Oh ! quelle accablante chaleur !
On dirait que le ciel va toucher la montagne.
Vois ce nuage en feu qui rougit la campagne :
Quels éclairs! quel bruit sourd! ne t’en va pas; j’ai peur!
Les cris aigus de l’hirondelle
Annoncent le danger qui règne autour de nous;
Son amant effrayé la poursuit et l’appelle :
Pauvres petits oiseaux, vous retrouverez-vous?
Reste, mon bien-aimé! reste, je t’en conjure;
Le ciel va s’entr’ouvrir.
De l’orage, sans moi, tu veux braver l’injure;
Cruel ! en me quittant tu me verrais mourir.
Ce nuage embrasé qui promène la foudre,
Vois-tu bien, s’il éclate, on est réduit en poudre!
Encourage mon cœur, il palpite pour toi...
Ta main tremble, Olivier, as-tu peur comme moi?
Tu t’éloignes; tu crains un danger que j’ignore :
En est-il un plus grand que d’exposer tes jours?
Je donnerais pour toi ma vie et nos amours;
Si j’avais d’autres biens, tu les aurais encore.
En cédant à tes vœux, j’ai trahi mon devoir;
Mais ne m’en punis pas.
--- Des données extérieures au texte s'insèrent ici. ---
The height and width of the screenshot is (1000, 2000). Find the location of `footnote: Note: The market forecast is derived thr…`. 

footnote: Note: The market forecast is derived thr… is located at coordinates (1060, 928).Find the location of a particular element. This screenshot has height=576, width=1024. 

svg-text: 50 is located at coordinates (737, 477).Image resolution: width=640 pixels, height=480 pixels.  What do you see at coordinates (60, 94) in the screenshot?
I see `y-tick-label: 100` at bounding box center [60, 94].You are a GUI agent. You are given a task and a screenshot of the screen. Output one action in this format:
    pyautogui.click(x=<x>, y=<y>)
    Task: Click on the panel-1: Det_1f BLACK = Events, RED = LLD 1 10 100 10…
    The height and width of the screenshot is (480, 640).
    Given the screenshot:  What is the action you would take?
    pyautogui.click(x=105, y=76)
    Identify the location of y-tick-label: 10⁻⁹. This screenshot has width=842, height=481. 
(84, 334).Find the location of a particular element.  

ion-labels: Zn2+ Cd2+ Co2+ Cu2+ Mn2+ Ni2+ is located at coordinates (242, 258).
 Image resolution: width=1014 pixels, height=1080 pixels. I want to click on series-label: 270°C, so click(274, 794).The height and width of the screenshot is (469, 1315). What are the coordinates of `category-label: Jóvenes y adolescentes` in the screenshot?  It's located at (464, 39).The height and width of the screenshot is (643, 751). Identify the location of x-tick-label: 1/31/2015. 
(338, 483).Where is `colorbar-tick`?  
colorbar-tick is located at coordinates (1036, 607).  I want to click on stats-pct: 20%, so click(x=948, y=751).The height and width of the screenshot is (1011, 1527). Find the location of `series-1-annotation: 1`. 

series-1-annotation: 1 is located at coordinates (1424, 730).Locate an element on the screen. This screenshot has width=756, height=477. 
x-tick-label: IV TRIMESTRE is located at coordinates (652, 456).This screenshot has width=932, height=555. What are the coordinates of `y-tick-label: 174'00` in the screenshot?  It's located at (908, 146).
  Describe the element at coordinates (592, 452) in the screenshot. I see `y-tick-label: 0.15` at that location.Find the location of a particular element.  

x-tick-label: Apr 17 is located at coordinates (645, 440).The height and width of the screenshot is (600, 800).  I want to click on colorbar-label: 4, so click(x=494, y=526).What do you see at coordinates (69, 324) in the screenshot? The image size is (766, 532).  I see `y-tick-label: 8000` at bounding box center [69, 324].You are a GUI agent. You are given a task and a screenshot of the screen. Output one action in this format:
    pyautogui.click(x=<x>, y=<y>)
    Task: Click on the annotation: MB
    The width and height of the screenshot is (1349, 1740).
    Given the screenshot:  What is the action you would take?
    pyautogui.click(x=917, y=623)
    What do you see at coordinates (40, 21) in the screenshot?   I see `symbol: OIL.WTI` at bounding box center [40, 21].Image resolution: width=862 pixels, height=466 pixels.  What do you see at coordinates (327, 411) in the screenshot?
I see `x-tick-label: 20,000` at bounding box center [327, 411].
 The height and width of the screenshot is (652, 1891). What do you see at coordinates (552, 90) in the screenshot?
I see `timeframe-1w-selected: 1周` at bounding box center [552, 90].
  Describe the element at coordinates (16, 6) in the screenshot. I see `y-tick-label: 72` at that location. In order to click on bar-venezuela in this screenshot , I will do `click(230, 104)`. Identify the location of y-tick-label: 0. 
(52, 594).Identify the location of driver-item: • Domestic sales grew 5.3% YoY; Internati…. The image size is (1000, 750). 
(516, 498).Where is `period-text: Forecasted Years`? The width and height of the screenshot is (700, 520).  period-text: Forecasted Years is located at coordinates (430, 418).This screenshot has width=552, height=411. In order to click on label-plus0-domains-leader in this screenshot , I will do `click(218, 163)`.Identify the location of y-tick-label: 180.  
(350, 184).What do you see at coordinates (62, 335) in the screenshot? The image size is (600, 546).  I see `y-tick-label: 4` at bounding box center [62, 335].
Elle est loin, ta chaumière.
Pour nous parler d’amour, tu demandais le soir;
Eh bien ! pour te sauver prends la nuit tout entière;
Mais ne me parle plus de ce cruel amour;
Je vais l’offrir à Dieu dans ma tristesse extrême :
C’est on priant pour ce que j’aime
Que j’attendrai le jour.
Sur nos champs inondés tourne un moment la vue :
Réponds; malgré mes pleurs veux-tu partir encor?
Méchant, ne souris plus de me voir trop émue;
Peut-on ne pas trembler en quittant son trésor?
Je vais me réunir à ma sœur endormie :
Adieu ! laisse gronder et gémir l’aquilon ;
Quand il aura cessé d’attrister le vallon,
Tu pourras t’éloigner du toit de ton amie.
Mais quel nouveau malheur! qu’allons-nous devenir?
N’entends-tu pas la voix de mon vieux père ?
Ne vois-tu pas une faible lumière?
De ce côté, Dieu ! s’il allait venir !
Pour une faute, Olivier, que d’alarmes !
Laisse-moi seule au moins supporter son courroux;
Puis tu viendras embrasser ses genoux
Quand je l’aurai désarmé par mes larmes.
Non! la porte entr’ouverte a causé ma frayeur :
On tremble au moindre bruit, lorsque l’on est coupable,
Laisse-moi respirer du trouble qui m’accable,
Laisse-moi retrouver mon cœur !
Séparons-nous, je suis trop attendrie.
Sur ce cœur agité ne pose plus ta main ;
Va ! si le ciel entend ma prière chérie,
Il sera plus calme demain.
Demain, au point du jour, j’irai trouver mon père;
Sa bonté préviendra mes timides aveux ;
De nos tendres amours pardonnant le mystère,
Il ne t’appellera que pour combler tes vœux.
Déjà le vent rapide emporte le nuage;
La lune nous ramène un doux rayon d’espoir ;
Adieu; je ne crains plus d’oublier mon devoir,
O mon cher Olivier! j’ai trop peur de l’orage!